Кондор затянулся сигаретой.
- Лобэр - это дьявол во плоти. - Слова прозвучали странно, слишком патетично для столь прозаической обстановки. А Кондор продолжал:
- Раньше я всегда считал, что дьявол - это всеобщая абстрактная идея со знаком минус. Сейчас же я убежден, что это живое и активное порождение каких-то сил. Такое впечатление, что в Лобэра вселилась сверхъестественная сила, которая им управляет и побуждает к уничтожению.
- Однако картины он не уничтожает, - трезво заметил Худ, возвращая Кондора на землю.

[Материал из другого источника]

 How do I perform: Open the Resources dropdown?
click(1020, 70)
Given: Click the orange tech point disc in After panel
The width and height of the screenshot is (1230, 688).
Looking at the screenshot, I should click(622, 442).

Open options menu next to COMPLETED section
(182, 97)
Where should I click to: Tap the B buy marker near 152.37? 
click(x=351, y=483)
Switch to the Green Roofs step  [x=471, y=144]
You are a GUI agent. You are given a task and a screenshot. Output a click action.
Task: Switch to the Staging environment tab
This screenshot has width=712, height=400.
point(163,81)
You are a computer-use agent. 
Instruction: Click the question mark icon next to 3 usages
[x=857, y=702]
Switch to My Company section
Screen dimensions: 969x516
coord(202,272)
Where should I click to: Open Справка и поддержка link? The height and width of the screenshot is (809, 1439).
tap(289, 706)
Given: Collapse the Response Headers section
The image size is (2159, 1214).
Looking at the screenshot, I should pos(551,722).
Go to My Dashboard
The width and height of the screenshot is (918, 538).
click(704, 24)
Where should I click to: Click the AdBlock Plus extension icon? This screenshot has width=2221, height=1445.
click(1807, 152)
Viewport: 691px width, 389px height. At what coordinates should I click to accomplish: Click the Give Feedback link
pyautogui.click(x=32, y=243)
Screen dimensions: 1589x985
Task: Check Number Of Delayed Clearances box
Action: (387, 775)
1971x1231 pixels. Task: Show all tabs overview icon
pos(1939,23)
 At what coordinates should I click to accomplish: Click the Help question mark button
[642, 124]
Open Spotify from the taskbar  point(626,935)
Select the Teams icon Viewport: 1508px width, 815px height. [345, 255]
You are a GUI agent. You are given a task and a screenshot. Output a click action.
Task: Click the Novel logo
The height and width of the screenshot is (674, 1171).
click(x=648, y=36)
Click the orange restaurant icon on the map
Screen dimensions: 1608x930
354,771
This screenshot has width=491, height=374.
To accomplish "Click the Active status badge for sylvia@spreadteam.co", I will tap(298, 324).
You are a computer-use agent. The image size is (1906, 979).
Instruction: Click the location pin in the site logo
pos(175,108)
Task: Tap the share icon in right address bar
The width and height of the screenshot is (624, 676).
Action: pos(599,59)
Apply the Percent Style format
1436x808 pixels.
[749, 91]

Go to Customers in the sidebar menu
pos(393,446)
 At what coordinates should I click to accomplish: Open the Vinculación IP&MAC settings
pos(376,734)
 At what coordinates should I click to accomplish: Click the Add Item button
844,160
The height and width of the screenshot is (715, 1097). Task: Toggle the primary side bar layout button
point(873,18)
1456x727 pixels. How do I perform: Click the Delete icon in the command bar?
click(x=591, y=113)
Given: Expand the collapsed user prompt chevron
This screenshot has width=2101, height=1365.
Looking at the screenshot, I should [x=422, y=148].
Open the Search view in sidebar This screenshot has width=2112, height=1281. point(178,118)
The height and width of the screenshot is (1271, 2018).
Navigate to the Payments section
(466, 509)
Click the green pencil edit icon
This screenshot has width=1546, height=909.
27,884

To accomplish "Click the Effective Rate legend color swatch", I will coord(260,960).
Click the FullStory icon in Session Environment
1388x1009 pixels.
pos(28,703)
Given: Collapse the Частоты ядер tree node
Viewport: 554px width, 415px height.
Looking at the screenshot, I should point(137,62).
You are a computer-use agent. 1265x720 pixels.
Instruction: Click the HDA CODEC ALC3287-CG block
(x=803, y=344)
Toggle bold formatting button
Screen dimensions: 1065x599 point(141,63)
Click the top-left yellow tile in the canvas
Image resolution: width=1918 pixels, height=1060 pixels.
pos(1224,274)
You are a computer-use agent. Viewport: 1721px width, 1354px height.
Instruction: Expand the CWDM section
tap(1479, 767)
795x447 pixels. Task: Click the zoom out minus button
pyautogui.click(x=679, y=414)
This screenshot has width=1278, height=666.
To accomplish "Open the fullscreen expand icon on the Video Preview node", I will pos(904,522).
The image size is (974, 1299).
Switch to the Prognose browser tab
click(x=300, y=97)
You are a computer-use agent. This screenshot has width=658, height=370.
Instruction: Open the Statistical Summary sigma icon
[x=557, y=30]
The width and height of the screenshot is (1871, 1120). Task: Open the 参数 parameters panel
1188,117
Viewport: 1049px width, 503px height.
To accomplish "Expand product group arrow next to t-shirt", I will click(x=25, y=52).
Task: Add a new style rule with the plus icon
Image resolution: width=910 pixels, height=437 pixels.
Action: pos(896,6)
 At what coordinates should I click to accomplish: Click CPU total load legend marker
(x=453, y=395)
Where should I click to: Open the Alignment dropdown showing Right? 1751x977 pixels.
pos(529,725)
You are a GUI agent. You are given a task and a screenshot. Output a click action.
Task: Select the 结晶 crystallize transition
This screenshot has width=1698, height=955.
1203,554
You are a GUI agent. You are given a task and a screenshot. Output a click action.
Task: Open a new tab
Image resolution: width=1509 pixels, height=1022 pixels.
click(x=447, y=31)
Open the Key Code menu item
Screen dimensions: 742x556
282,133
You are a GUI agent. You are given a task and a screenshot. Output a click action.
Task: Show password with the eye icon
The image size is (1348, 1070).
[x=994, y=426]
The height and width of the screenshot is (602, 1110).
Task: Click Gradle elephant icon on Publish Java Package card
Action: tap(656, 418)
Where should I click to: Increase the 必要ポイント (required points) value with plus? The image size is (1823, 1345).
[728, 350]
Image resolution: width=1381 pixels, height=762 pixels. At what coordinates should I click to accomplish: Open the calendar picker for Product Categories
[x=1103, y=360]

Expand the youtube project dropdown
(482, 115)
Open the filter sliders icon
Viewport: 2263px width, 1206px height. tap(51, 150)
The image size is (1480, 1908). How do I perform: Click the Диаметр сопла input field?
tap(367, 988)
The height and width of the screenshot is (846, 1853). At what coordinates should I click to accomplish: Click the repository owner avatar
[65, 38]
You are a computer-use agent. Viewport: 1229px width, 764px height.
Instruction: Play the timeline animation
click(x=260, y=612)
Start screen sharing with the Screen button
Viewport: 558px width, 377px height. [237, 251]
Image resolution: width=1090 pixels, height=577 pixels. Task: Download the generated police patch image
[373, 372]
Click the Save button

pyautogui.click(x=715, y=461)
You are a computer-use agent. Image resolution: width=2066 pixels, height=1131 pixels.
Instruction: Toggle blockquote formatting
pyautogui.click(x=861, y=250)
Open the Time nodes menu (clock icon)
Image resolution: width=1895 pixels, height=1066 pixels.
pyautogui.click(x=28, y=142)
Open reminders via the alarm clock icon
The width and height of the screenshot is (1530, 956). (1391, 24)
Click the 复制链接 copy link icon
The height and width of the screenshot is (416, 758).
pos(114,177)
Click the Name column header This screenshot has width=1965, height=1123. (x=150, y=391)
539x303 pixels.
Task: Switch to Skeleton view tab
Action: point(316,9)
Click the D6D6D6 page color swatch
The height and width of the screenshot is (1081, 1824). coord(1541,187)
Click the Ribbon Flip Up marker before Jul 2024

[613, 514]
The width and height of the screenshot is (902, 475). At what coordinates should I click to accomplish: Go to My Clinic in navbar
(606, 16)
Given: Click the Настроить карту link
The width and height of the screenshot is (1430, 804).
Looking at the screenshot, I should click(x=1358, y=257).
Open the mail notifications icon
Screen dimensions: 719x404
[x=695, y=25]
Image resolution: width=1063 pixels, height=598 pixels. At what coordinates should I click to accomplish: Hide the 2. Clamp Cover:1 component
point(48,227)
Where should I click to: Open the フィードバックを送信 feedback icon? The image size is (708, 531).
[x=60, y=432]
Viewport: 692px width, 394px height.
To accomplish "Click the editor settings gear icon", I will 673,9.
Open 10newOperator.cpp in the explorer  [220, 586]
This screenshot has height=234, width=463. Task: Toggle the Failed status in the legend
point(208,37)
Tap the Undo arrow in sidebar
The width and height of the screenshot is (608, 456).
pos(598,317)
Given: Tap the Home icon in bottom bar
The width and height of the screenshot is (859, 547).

- Все верно. Шедевры живописи - это, пожалуй, единственное, чем он, по-видимому, дорожит и что хочет уберечь. Но за этой маской, которой он обращен к миру - неимоверно богатый человек, знаток и ценитель искусств, гурман, яхтсмен, на редкость знаменитая фигура без лица, поскольку не существует его фотографий, - скрывается другой Лобэр, сеющий повсюду тлен и гибель.
- Он растоптал безумное число женских судеб. Верность и преданность превращаются в прах, стоит его рукам к ним прикоснуться. Всю свою сознательную жизнь он посвятил тому, чтобы приводить людей в разлад с внешним миром и собственной душой. Он уничтожал их веру в себя. Если проследить его карьеру, легко обнаружить, что где появлялся он - там возникали обманы и предательства. Он покупал и продавал честь, достоинство и любовь. И я с сожалением вынужден констатировать, что это вовсе не голословное утверждение. Есть множество конкретных примеров его деяний, с которыми вы ознакомитесь после нашей беседы. Лобэр сеет вокруг себя зло, и причина вовсе не в жажде наживы. Нет, он просто не может иначе. Я бы даже сказал, что он обречен на это.